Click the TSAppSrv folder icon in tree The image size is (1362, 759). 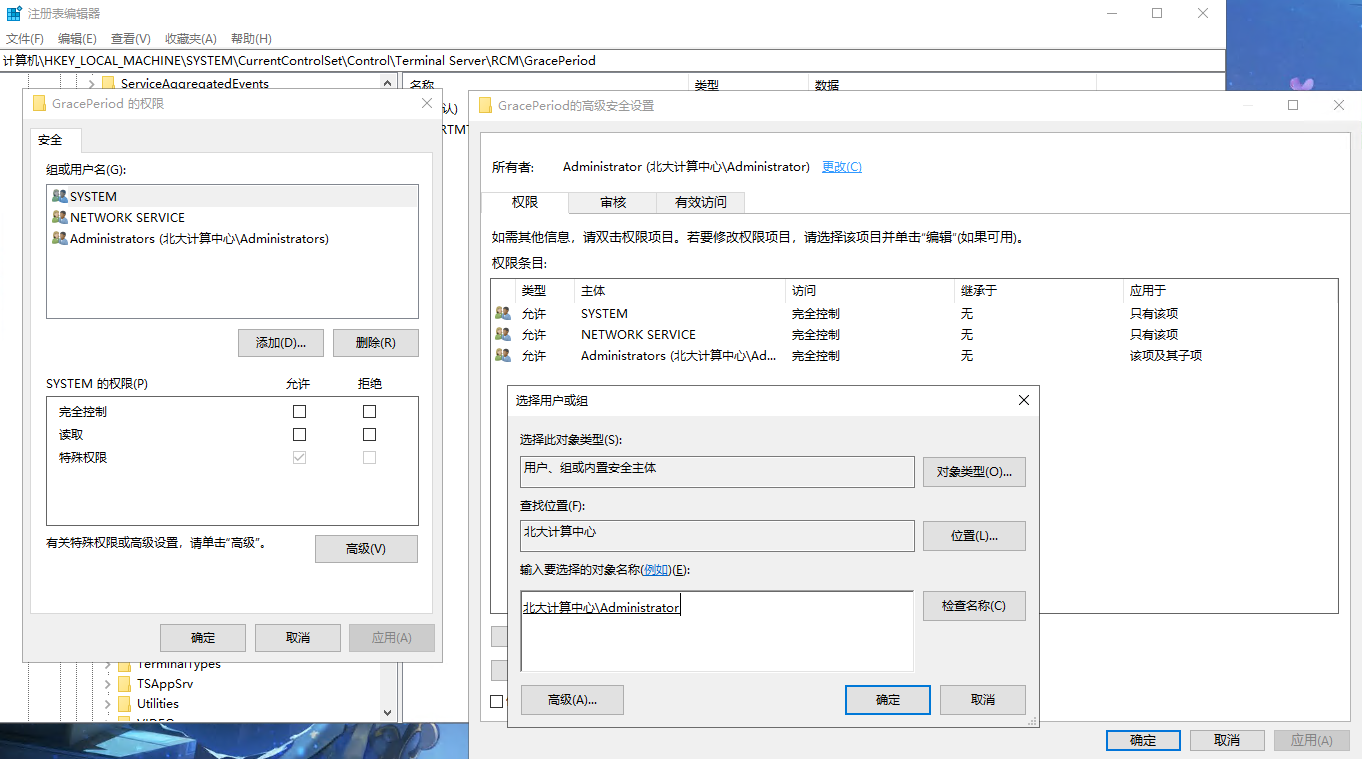pos(124,684)
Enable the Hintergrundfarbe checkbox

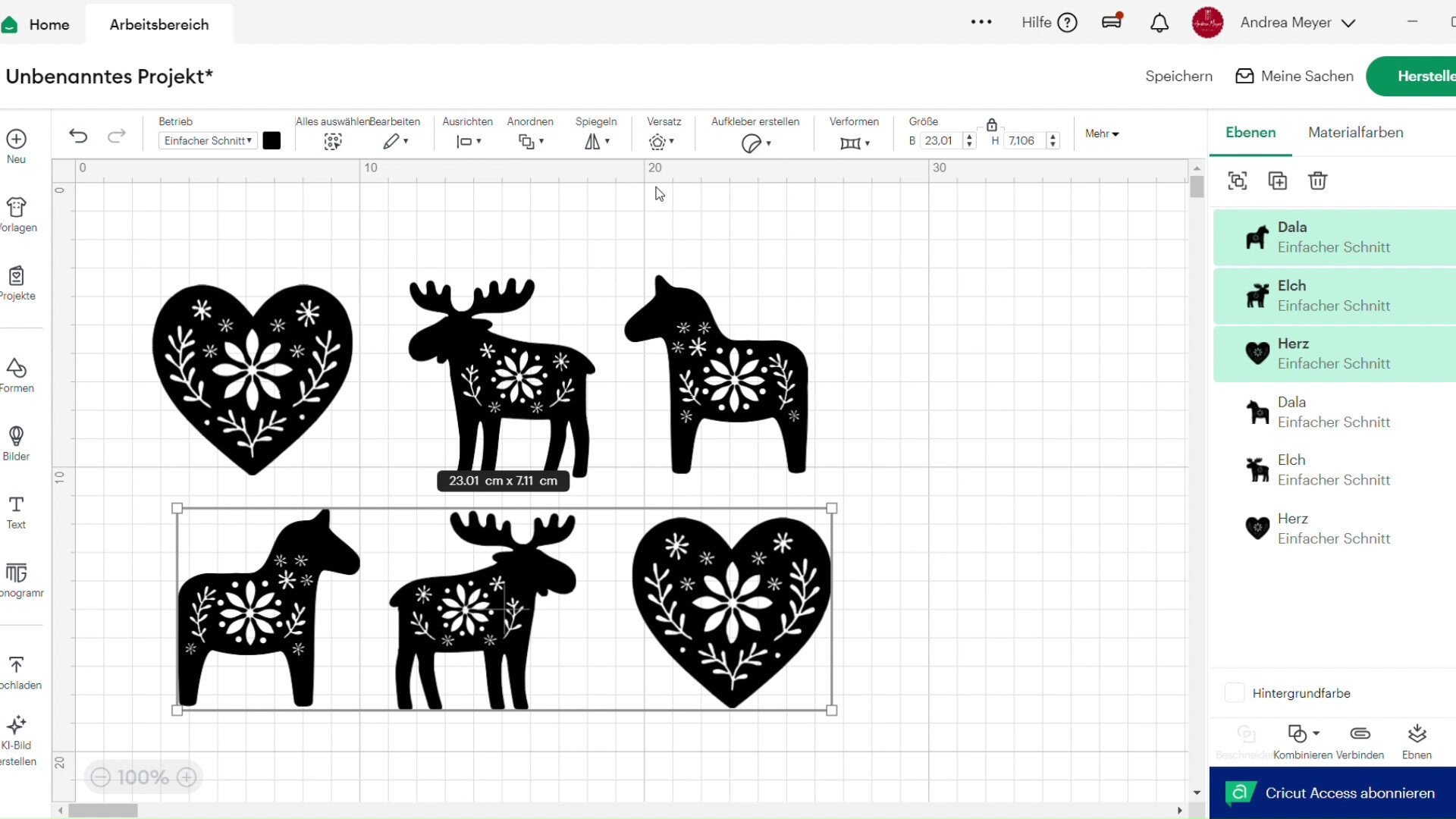(x=1234, y=692)
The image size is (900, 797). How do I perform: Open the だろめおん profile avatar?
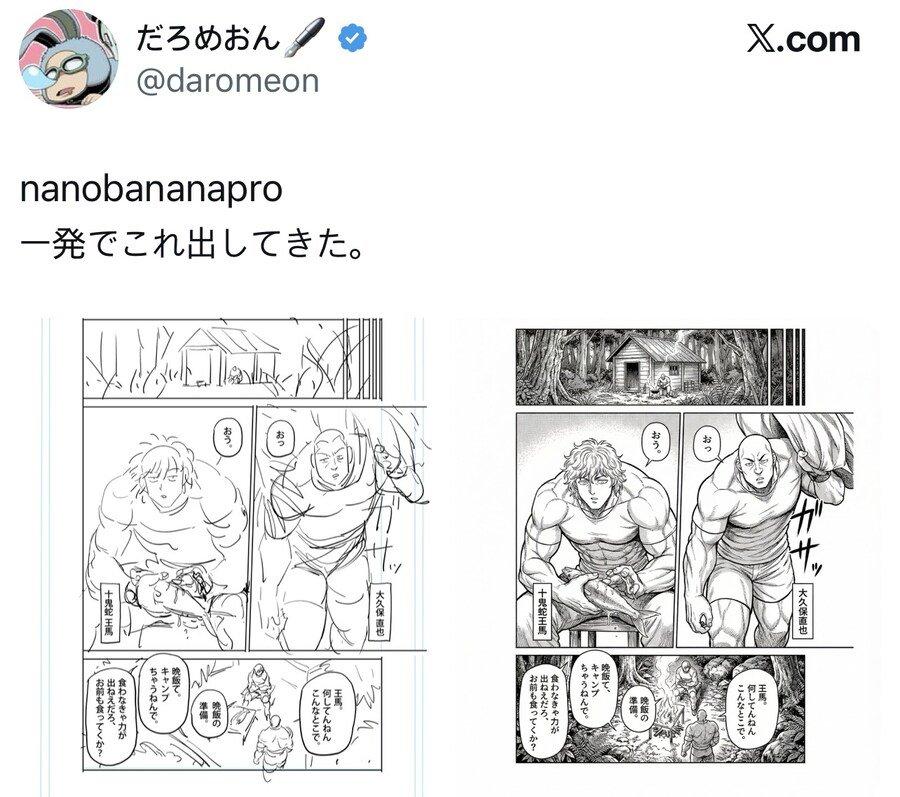click(69, 59)
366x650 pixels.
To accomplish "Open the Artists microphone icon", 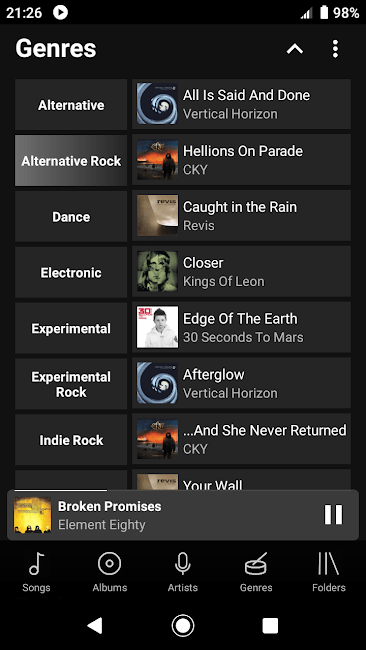I will (x=183, y=564).
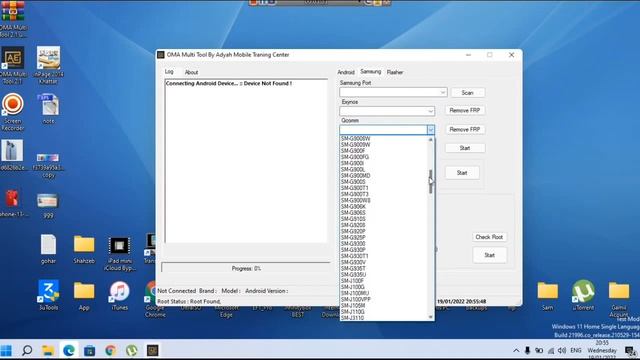The width and height of the screenshot is (640, 360).
Task: Click the model list scrollbar thumb
Action: (431, 182)
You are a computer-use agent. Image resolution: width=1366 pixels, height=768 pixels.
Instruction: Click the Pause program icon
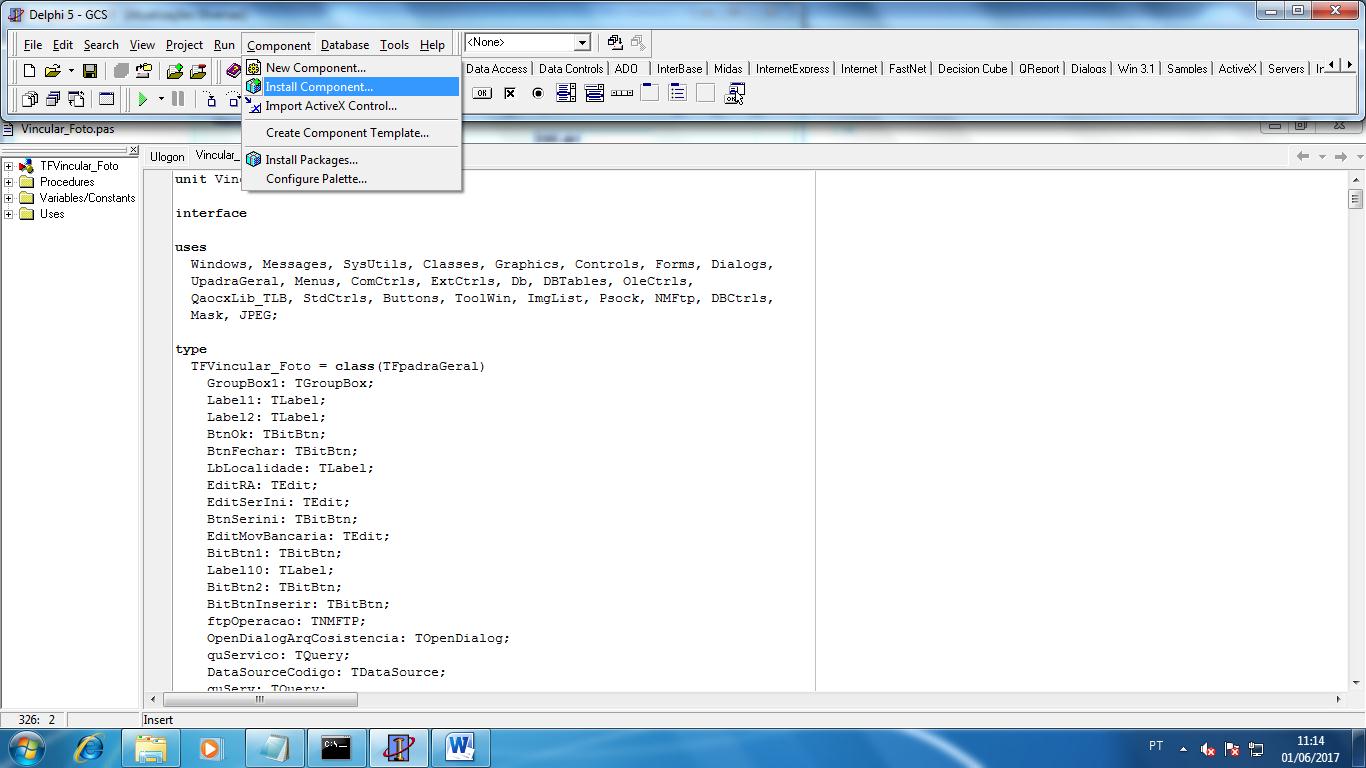[178, 99]
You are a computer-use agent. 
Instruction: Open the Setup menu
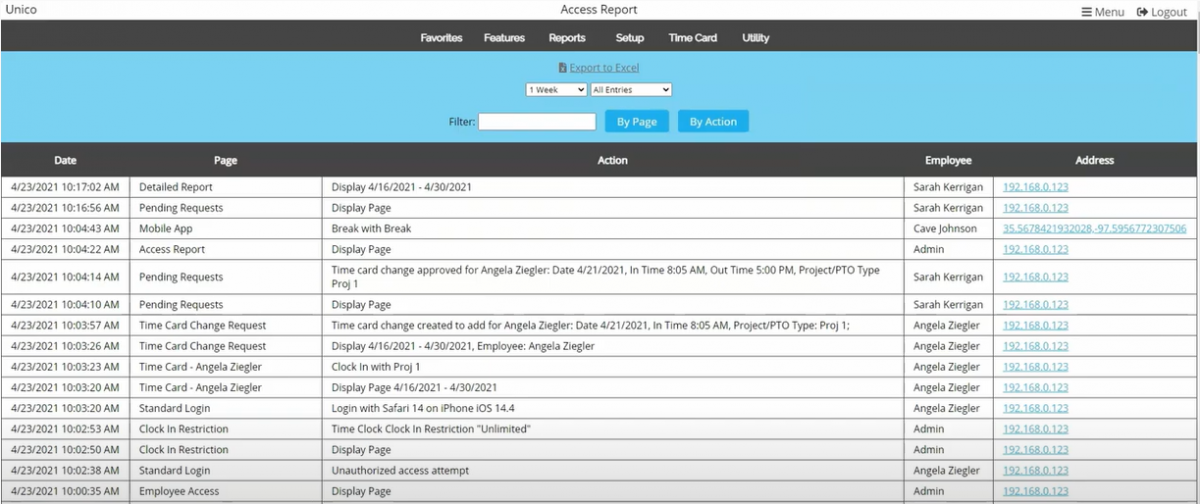pyautogui.click(x=629, y=38)
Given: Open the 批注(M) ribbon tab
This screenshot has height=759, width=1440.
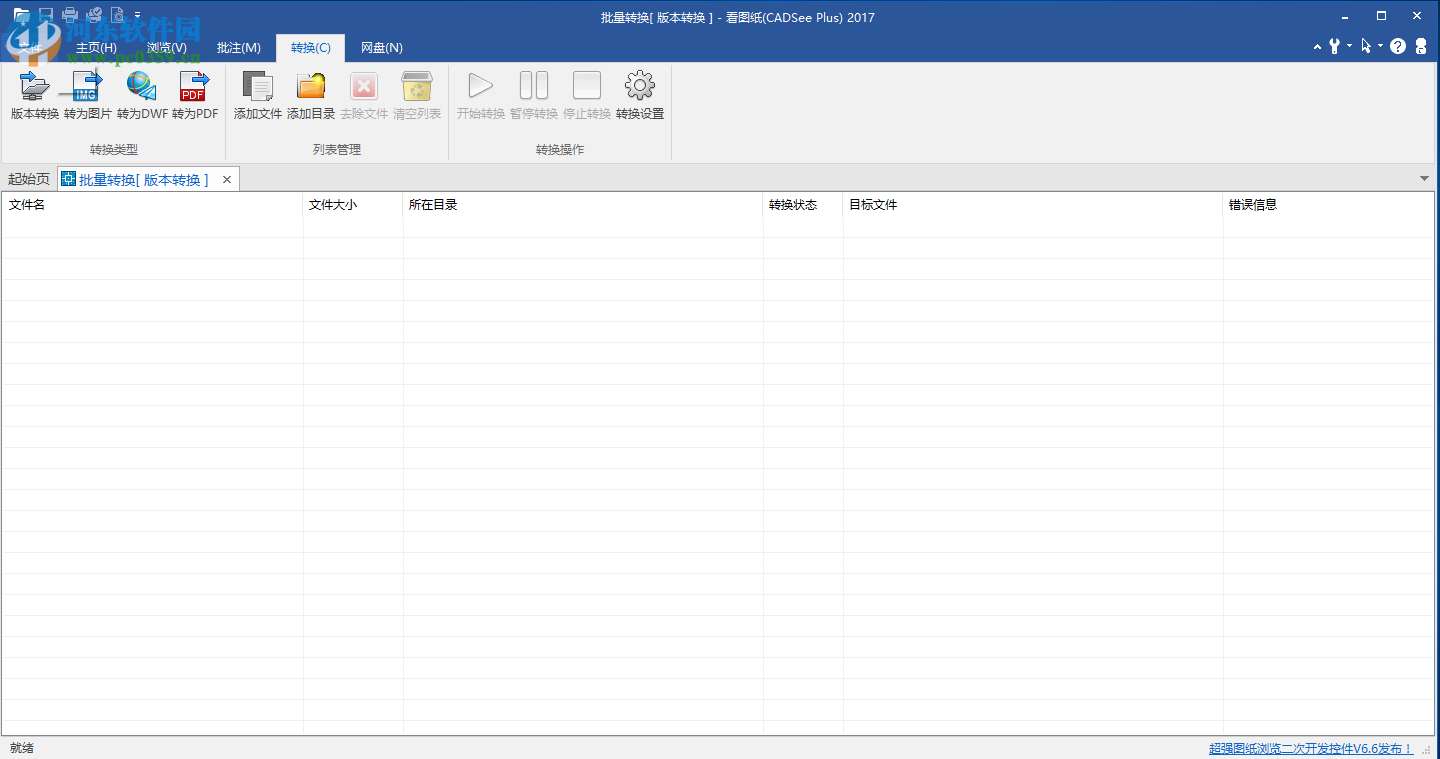Looking at the screenshot, I should coord(238,48).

YOUR TASK: Format the records in the part that opens with the line containing "You are a computer-use agent. Image" and closes with the line containing "pyautogui.click(x=629, y=38)" as a two-column CSV with the header record_text,answer. Give one row per record, with its text and its answer each in a single quoted field, line breaks turned into spaces, and the pictures left out.

WRITTEN REPLY:
record_text,answer
"You are a computer-use agent. Image resolution: width=1366 pixels, height=768 pixels. Instruction: Click the Pause program icon","[178, 99]"
"You are a computer-use agent. Instruction: Open the Setup menu","pyautogui.click(x=629, y=38)"